La participación de los ciudadanos en materia socioeconómica local relacionada con el desarrollo sostenible

La participación de los ciudadanos en materia socioeconómica local relacionada con el desarrollo sostenibleParticipación: R.A.E. (Del latín participare).Tomar uno parte en una cosa. / 2. Recibir una parte de algo. / 3. Compartir, tener las mismas opiniones, ideas, etc, que otra persona. Úsase más con la preposición de./ Verbo transitivo. Dar parte, noticiar, comunicar…

La filosofía de los valores es iniciada por el alemán Lotze a finales del siglo XIX y parte de que el estudio del ser -ontología- no agota el campo de lo que hay. La belleza, el mal, no son seres, pero tampoco son ficciones sino valores. Requieren, no obstante, un soporte ontológico, un contenido, presentarse en polaridad (con opuesto) y admitir grados de intensidad y jerarquía. Para Lotze la superación del mecanicismo de la ciencia natural es posible por la actividad del alma en la que se revela el mundo superior de los valores.

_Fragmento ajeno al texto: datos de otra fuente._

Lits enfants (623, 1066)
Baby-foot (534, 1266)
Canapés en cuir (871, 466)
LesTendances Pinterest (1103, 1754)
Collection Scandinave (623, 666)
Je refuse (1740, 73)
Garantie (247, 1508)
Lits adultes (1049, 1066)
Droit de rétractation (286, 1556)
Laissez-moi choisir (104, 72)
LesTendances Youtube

 Como apunta Ortega y Gasset en “¿Qué son los valores?”, en la Revista de Occidente nº IV de octubre de 1923, y como meditación sobre tan sutil materia, a cuya ciencia llama Estimativa, cada época, cada raza, parecen haber tenido una sensibilidad peculiar para determinados valores y han padecido, en cambio, extraña ceguera para otros.
 Las cualidades del valor son innumerables como lo son las físicas; y el hombre, va teniendo de ellas, lo mismo que de estas, una creciente experiencia a lo largo de la historia como proceso de descubrimiento de valores. La invención genial de nuevos valores religiosos, políticos o prácticos (Cristo, San Francisco, Buda, Maquiavelo, Miguel Ángel, Goya, todos ellos espíritus, dice, soberanos), sin duda han marcado nuevas rutas, nuevas conductas y por tanto trazado el camino de la historia de la Humanidad. El tema de los valores sugiere, por tanto, una increible fertilidad y la Estimativa o ciencia del valor se movería por unas leyes de evidencia perfecta, al modo de las geométricas.
 Los valores, prosigue Ortega, aparecen con más claridad cuando se advierten sus propiedades, su calidad. Un valor siempre es o positivo o negativo. Además, es esencial a todo valor ser superior, inferior o igual a otro, tener rango. Calidad y rango dependen de su materia. Así, prosigue, el valor tiene tres dimensiones: su cualidad, su rango y su materia. Los valores son una sutil casta de objetividades que nuestra conciencia encuentra fuera de sí como encuentra los árboles y los hombres. El valor no es, por tanto, un don de nuestra subjetividad. El valor no es una cosa, no obstante, sino que es tenido por ella. El cuadro no es la belleza, sino que tiene belleza, posee el valor belleza. El valor se presenta como cualidad de la cosa. Valorar no es dar valor sino reconocer un valor residente en el objeto. Por tanto educar en valores es suscitar la capacidad de percibir y reconocer la objetividad de los valores existentes en las cosas, en las instituciones, en las costumbres, etc.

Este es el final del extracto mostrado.